Algérie : Ahmed Ouyahia contre les privatisations tous azimuts

La crise financière semble préoccuper le gouvernement algérien au plus haut niveau. Les recettes du pétrole devenant de plus en plus faibles, le pays est entré dans un temps de vaches maigres. Le Premier ministre, Ahmed Ouyahia, a rappelé, mercredi, sur les ondes de la radio nationale algérienne, que la crise économique devait rendre l’Etat prudent face à toute tentation de privatisation excessive.
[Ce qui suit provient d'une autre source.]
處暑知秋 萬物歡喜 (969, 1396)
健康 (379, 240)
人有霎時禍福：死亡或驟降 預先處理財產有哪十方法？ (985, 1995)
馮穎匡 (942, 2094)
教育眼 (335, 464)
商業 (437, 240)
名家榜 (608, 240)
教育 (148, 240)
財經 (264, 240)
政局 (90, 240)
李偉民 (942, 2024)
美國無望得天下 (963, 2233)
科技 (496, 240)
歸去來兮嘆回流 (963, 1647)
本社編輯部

Notre correspondant en Algérie

«La crise financière nous touchera, si j’en sais, le baril de pétrole est à 44 ou 45 dollars. Ceci veut dire que les recettes sont moindres par rapport à ce qu’elles ont été.» Tels ont été les propos tenus par le Premier ministre Ahmed Ouyahia, mercredi, sur les ondes de la radio nationale algérienne. En responsable averti, Ouyahia sait jauger les conséquences désastreuses de la crise financière mondiale, se demandant si l’Algérie a les capacités d’aller de l’avant dans le cadre de la relance économique décidée par le premier magistrat du pays, Abdelaziz Bouteflika.

Dans son constat de la situation socioéconomique du pays, le deuxième homme de l’Algérie affiche ouvertement son refus de la privatisation tous azimuts. Pour lui, la prudence doit être de mise. Tout comme le chef de l’Etat, qui prône une politique rationnelle des dépenses publiques, Ouyahia n’a pas omis de rappeler l’irréversibilité du passage à l’économie de marché. «Nous sommes toujours inscrits dans une démarche de l’économie de marché. C’est irréversible. Nous avons des engagements internationaux», a-t-il rappelé lors de son intervention.

Pour lui, la privatisation des entreprises publiques doit être accompagnée d’une réflexion sérieuse. «Le secteur privé est porteur de beaucoup d’espoir en Algérie et doit se développer culturellement et structurellement», a-t-il déclaré. Réunir les conditions nécessaires pour ce faire constitue, pour Ahmed Ouyahia, une étape non négligeable dans la réussite de la politique de son gouvernement qui a la lourde tâche de faire face à la crise.